Stents are scaffold-like devices used to prop open clogged heart arteries. Most stents are made of metal. But Abbott's new device, called Absorb, is made from a plastic-like material called polylactide that is commonly used in surgical sutures. The Absorb scaffold -- Abbott does not call it a stent -- is designed to completely fade away in two years and to cease supporting arteries at six months.

Abbott won European regulatory approval for Absorb this year, but the company plans only limited marketing there until it gathers more supporting medical evidence next year. The company does not expect to file an application seeking US regulatory approval until 2015.

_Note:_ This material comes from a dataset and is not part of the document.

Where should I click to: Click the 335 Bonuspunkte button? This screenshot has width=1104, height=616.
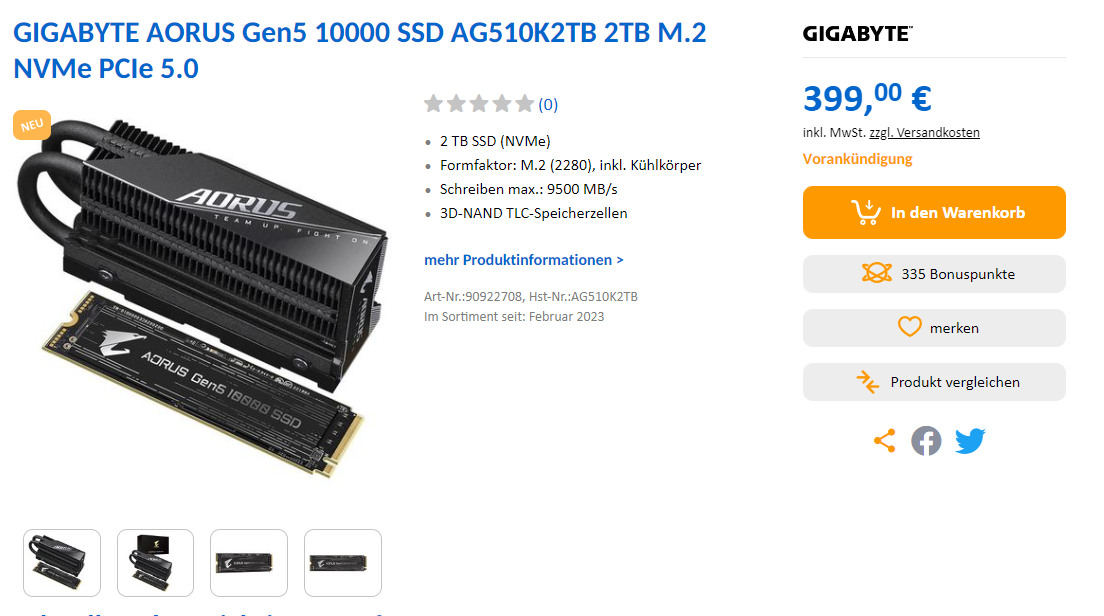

"I think it's a pretty smart idea," said Nick Ruggiero, a cardiologist with the Jefferson Heart Institute in Philadelphia who has no financial connection to Abbott.

Abbott must still convince doctors, used to inserting permanent stents, to consider a dissolvable alternative. But if Abbott delivers evidence to bolster the concept, it will have unique technology and a years-long lead on competitors.

Abbott expects to charge more for the Absorb device than the permanent, medicated stents currently available, which cost around $1,500 to $2,000.

The global drug-coated stent market is worth about $4 billion. Abbott's top competitors include Boston Scientific Corp. and Medtronic Inc.

Clinical-study data have shown low rates of complications with Absorb, although it has been tested in a limited number of patients thus far. Abbott expects to release one-year data on 101 patients at a medical conference next month, and hopes to launch randomized trials this year.

Stents are inserted into arteries where they are expanded with balloons. Newer versions, including Absorb, use medication to slow tissue growth that could prompt additional procedures. Today's top-selling stents, including Abbott's market-leading Xience devices, are made of metal.

Arteries need only temporary support to relieve a plaque-based clog, Abbott says. But today's stents stick around for life, which raises challenges. Arteries with metal cages in them are not flexible and do not expand during exercise, says Richard Rapoza, head of research and development for Abbot's Absorb program. Stents can also make future bypass surgery trickier, among other potential complications.